- **Problem to solve**
Set down the entries below exactly as written.

[Stored records]
________________

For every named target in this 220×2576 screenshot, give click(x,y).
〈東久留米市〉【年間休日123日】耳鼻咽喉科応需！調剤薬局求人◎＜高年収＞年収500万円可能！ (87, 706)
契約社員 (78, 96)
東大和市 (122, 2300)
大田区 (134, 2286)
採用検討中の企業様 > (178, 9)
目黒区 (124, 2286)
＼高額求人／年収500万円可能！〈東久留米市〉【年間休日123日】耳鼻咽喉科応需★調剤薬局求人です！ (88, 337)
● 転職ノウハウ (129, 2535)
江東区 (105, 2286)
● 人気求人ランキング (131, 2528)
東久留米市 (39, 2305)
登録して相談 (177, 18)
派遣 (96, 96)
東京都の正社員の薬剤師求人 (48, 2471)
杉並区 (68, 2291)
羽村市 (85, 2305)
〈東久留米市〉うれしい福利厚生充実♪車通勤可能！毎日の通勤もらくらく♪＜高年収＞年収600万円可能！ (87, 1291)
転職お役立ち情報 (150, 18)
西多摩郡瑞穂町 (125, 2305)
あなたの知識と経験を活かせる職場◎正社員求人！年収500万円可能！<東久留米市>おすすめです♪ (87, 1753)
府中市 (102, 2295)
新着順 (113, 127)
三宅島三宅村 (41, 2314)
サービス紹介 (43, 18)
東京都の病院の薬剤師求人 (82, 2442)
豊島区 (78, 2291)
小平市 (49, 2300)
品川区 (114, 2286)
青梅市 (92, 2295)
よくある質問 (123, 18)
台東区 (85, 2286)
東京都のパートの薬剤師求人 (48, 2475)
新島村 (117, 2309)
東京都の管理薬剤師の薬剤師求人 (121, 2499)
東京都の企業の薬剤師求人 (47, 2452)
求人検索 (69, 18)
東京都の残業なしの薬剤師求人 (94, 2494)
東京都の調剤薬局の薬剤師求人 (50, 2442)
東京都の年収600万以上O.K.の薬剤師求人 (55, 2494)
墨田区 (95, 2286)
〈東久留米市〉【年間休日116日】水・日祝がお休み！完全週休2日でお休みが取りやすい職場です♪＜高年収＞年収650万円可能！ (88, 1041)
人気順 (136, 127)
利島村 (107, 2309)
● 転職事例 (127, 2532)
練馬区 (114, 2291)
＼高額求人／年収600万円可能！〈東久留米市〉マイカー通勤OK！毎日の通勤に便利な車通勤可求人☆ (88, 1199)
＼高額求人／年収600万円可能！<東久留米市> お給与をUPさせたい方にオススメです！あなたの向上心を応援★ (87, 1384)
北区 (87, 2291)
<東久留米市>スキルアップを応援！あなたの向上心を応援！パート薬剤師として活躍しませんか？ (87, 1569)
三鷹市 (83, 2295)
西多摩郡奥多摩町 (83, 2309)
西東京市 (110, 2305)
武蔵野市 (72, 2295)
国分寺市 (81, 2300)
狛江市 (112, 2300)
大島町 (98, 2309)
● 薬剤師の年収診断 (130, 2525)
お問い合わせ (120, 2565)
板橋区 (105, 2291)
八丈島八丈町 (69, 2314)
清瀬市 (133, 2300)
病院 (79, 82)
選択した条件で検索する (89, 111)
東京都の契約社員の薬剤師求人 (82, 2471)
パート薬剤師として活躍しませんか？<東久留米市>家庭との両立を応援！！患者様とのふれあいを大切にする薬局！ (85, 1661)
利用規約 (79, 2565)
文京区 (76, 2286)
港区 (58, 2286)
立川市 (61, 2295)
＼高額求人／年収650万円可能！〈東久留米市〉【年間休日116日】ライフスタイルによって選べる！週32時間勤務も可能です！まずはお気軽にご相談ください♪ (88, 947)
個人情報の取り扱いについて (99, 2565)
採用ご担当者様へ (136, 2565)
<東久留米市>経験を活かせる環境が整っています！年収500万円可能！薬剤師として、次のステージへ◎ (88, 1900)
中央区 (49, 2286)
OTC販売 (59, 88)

________________

- **Task response**
For every named target in this 220×2576 screenshot, give click(x,y).
〈東久留米市〉【年間休日123日】耳鼻咽喉科応需！調剤薬局求人◎＜高年収＞年収500万円可能！ (87, 706)
契約社員 (78, 96)
東大和市 (122, 2300)
大田区 (134, 2286)
採用検討中の企業様 > (178, 9)
目黒区 (124, 2286)
＼高額求人／年収500万円可能！〈東久留米市〉【年間休日123日】耳鼻咽喉科応需★調剤薬局求人です！ (88, 337)
● 転職ノウハウ (129, 2535)
江東区 (105, 2286)
● 人気求人ランキング (131, 2528)
東久留米市 (39, 2305)
登録して相談 (177, 18)
派遣 (96, 96)
東京都の正社員の薬剤師求人 (48, 2471)
杉並区 (68, 2291)
羽村市 (85, 2305)
〈東久留米市〉うれしい福利厚生充実♪車通勤可能！毎日の通勤もらくらく♪＜高年収＞年収600万円可能！ (87, 1291)
転職お役立ち情報 (150, 18)
西多摩郡瑞穂町 (125, 2305)
あなたの知識と経験を活かせる職場◎正社員求人！年収500万円可能！<東久留米市>おすすめです♪ (87, 1753)
府中市 (102, 2295)
新着順 (113, 127)
三宅島三宅村 (41, 2314)
サービス紹介 (43, 18)
東京都の病院の薬剤師求人 (82, 2442)
豊島区 (78, 2291)
小平市 (49, 2300)
品川区 (114, 2286)
青梅市 (92, 2295)
よくある質問 (123, 18)
台東区 (85, 2286)
東京都のパートの薬剤師求人 (48, 2475)
新島村 (117, 2309)
東京都の管理薬剤師の薬剤師求人 (121, 2499)
東京都の企業の薬剤師求人 (47, 2452)
求人検索 (69, 18)
東京都の残業なしの薬剤師求人 (94, 2494)
東京都の調剤薬局の薬剤師求人 (50, 2442)
東京都の年収600万以上O.K.の薬剤師求人 (55, 2494)
墨田区 (95, 2286)
〈東久留米市〉【年間休日116日】水・日祝がお休み！完全週休2日でお休みが取りやすい職場です♪＜高年収＞年収650万円可能！ (88, 1041)
人気順 (136, 127)
利島村 (107, 2309)
● 転職事例 (127, 2532)
練馬区 (114, 2291)
＼高額求人／年収600万円可能！〈東久留米市〉マイカー通勤OK！毎日の通勤に便利な車通勤可求人☆ (88, 1199)
＼高額求人／年収600万円可能！<東久留米市> お給与をUPさせたい方にオススメです！あなたの向上心を応援★ (87, 1384)
北区 (87, 2291)
<東久留米市>スキルアップを応援！あなたの向上心を応援！パート薬剤師として活躍しませんか？ (87, 1569)
三鷹市 (83, 2295)
西多摩郡奥多摩町 (83, 2309)
西東京市 (110, 2305)
武蔵野市 (72, 2295)
国分寺市 (81, 2300)
狛江市 (112, 2300)
大島町 (98, 2309)
● 薬剤師の年収診断 (130, 2525)
お問い合わせ (120, 2565)
板橋区 (105, 2291)
八丈島八丈町 (69, 2314)
清瀬市 (133, 2300)
病院 (79, 82)
選択した条件で検索する (89, 111)
東京都の契約社員の薬剤師求人 (82, 2471)
パート薬剤師として活躍しませんか？<東久留米市>家庭との両立を応援！！患者様とのふれあいを大切にする薬局！ (85, 1661)
利用規約 (79, 2565)
文京区 (76, 2286)
港区 (58, 2286)
立川市 (61, 2295)
＼高額求人／年収650万円可能！〈東久留米市〉【年間休日116日】ライフスタイルによって選べる！週32時間勤務も可能です！まずはお気軽にご相談ください♪ (88, 947)
個人情報の取り扱いについて (99, 2565)
採用ご担当者様へ (136, 2565)
<東久留米市>経験を活かせる環境が整っています！年収500万円可能！薬剤師として、次のステージへ◎ (88, 1900)
中央区 (49, 2286)
OTC販売 (59, 88)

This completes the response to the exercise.